(Records taken from a collection)
━━━━

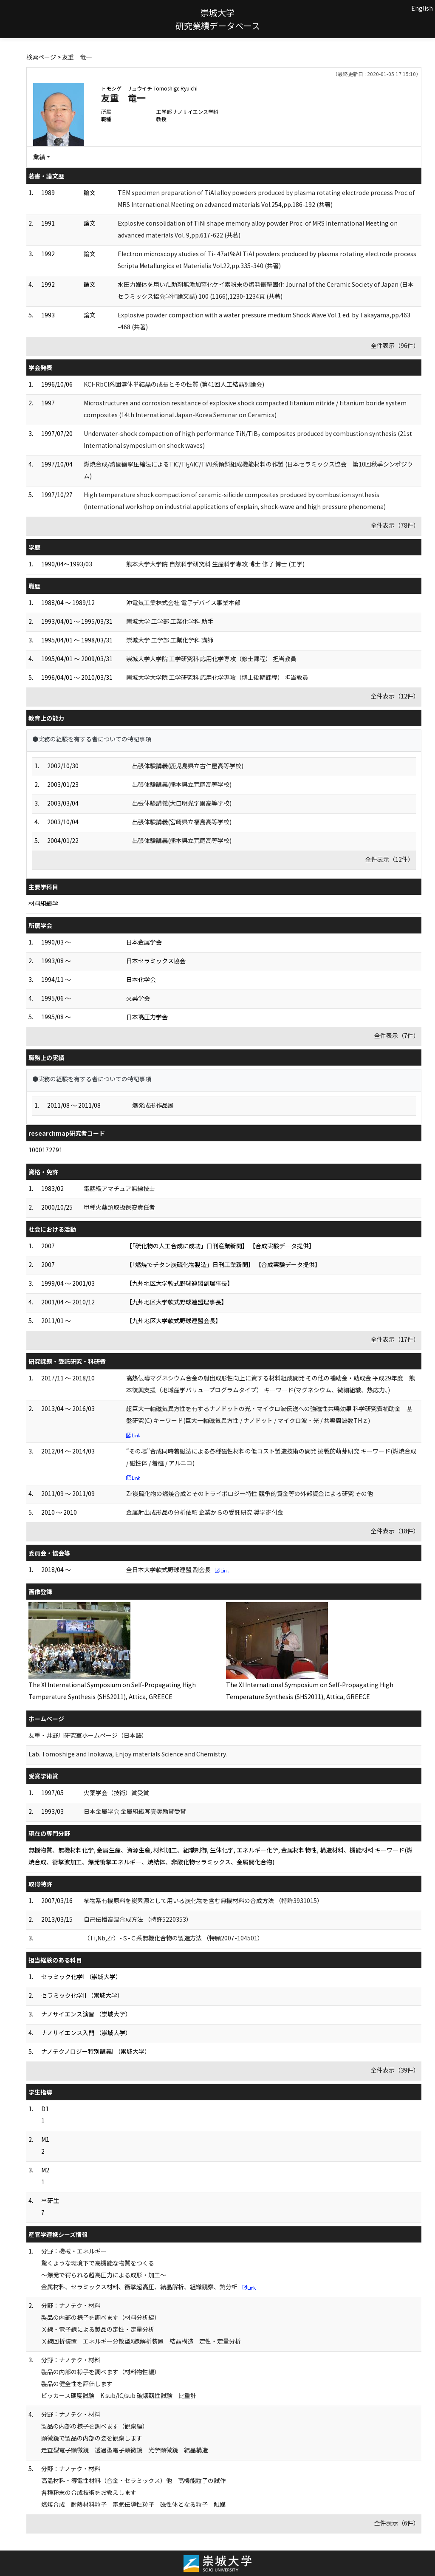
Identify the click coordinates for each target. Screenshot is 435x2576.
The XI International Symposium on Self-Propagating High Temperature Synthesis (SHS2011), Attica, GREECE (112, 1690)
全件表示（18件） (395, 1531)
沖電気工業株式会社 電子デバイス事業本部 (183, 602)
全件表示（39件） (395, 2070)
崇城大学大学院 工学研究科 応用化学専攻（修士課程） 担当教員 (211, 658)
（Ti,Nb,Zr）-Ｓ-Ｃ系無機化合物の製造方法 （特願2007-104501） (173, 1938)
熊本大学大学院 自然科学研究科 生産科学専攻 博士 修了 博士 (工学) (215, 564)
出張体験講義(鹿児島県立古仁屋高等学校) (187, 765)
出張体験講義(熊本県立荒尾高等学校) (182, 784)
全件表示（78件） (395, 525)
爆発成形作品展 (153, 1105)
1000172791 (45, 1149)
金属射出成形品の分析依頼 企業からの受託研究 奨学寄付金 (204, 1512)
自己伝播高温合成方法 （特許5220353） (138, 1919)
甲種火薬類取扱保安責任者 (119, 1207)
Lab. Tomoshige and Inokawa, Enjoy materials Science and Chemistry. (127, 1754)
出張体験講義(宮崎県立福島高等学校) (182, 821)
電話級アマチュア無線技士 (119, 1188)
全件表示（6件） (396, 2523)
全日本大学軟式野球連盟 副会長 (168, 1569)
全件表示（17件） (395, 1339)
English (422, 8)
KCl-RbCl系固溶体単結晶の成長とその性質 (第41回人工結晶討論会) (174, 384)
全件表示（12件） (395, 696)
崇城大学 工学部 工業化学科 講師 (169, 640)
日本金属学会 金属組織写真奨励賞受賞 (135, 1811)
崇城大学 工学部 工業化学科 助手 (169, 621)
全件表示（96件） (395, 345)
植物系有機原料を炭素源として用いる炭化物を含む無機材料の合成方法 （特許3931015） (203, 1900)
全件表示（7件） (396, 1035)
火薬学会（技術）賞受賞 (116, 1792)
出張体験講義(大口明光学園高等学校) (182, 803)
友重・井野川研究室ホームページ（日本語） (87, 1735)
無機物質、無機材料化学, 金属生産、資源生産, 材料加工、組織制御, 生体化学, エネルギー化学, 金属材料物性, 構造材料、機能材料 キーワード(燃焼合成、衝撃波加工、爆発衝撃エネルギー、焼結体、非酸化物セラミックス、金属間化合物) (220, 1856)
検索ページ (41, 57)
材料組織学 (43, 903)
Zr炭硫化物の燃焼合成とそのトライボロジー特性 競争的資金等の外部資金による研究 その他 (249, 1493)
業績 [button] (39, 157)
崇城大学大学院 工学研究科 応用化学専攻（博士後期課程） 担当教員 (217, 677)
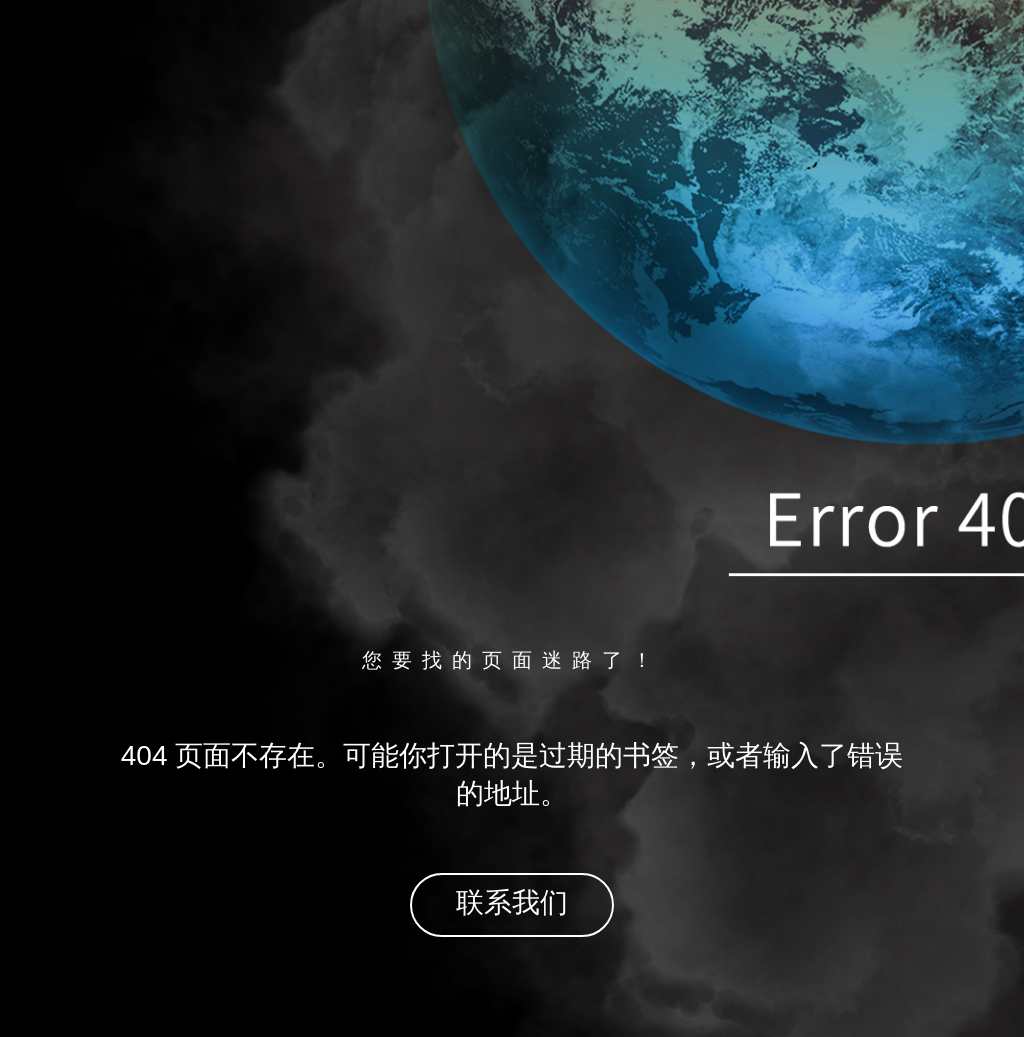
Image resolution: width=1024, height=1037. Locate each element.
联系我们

━━━━

EXERCISE. Return all the items above word for word, leaving out the pictures.

RESULT OF THE TASK.
Identify the click coordinates for each target. Screenshot is 435x2576.
The XI International Symposium on Self-Propagating High Temperature Synthesis (SHS2011), Attica, GREECE (112, 1690)
全件表示（18件） (395, 1531)
沖電気工業株式会社 電子デバイス事業本部 (183, 602)
全件表示（39件） (395, 2070)
崇城大学大学院 工学研究科 応用化学専攻（修士課程） 担当教員 (211, 658)
（Ti,Nb,Zr）-Ｓ-Ｃ系無機化合物の製造方法 （特願2007-104501） (173, 1938)
熊本大学大学院 自然科学研究科 生産科学専攻 博士 修了 博士 (工学) (215, 564)
出張体験講義(鹿児島県立古仁屋高等学校) (187, 765)
出張体験講義(熊本県立荒尾高等学校) (182, 784)
全件表示（78件） (395, 525)
爆発成形作品展 (153, 1105)
1000172791 (45, 1149)
金属射出成形品の分析依頼 企業からの受託研究 奨学寄付金 (204, 1512)
自己伝播高温合成方法 （特許5220353） (138, 1919)
甲種火薬類取扱保安責任者 (119, 1207)
Lab. Tomoshige and Inokawa, Enjoy materials Science and Chemistry. (127, 1754)
出張体験講義(宮崎県立福島高等学校) (182, 821)
電話級アマチュア無線技士 (119, 1188)
全件表示（6件） (396, 2523)
全日本大学軟式野球連盟 副会長 (168, 1569)
全件表示（17件） (395, 1339)
English (422, 8)
KCl-RbCl系固溶体単結晶の成長とその性質 (第41回人工結晶討論会) (174, 384)
全件表示（12件） (395, 696)
崇城大学 工学部 工業化学科 講師 (169, 640)
日本金属学会 金属組織写真奨励賞受賞 (135, 1811)
崇城大学 工学部 工業化学科 助手 (169, 621)
全件表示（96件） (395, 345)
植物系有機原料を炭素源として用いる炭化物を含む無機材料の合成方法 （特許3931015） (203, 1900)
全件表示（7件） (396, 1035)
火薬学会（技術）賞受賞 (116, 1792)
出張体験講義(大口明光学園高等学校) (182, 803)
友重・井野川研究室ホームページ（日本語） (87, 1735)
無機物質、無機材料化学, 金属生産、資源生産, 材料加工、組織制御, 生体化学, エネルギー化学, 金属材料物性, 構造材料、機能材料 キーワード(燃焼合成、衝撃波加工、爆発衝撃エネルギー、焼結体、非酸化物セラミックス、金属間化合物) (220, 1856)
検索ページ (41, 57)
材料組織学 (43, 903)
Zr炭硫化物の燃焼合成とそのトライボロジー特性 競争的資金等の外部資金による研究 その他 (249, 1493)
業績 [button] (39, 157)
崇城大学大学院 工学研究科 応用化学専攻（博士後期課程） 担当教員 (217, 677)
Image resolution: width=1024, height=1037. Locate each element.
联系我们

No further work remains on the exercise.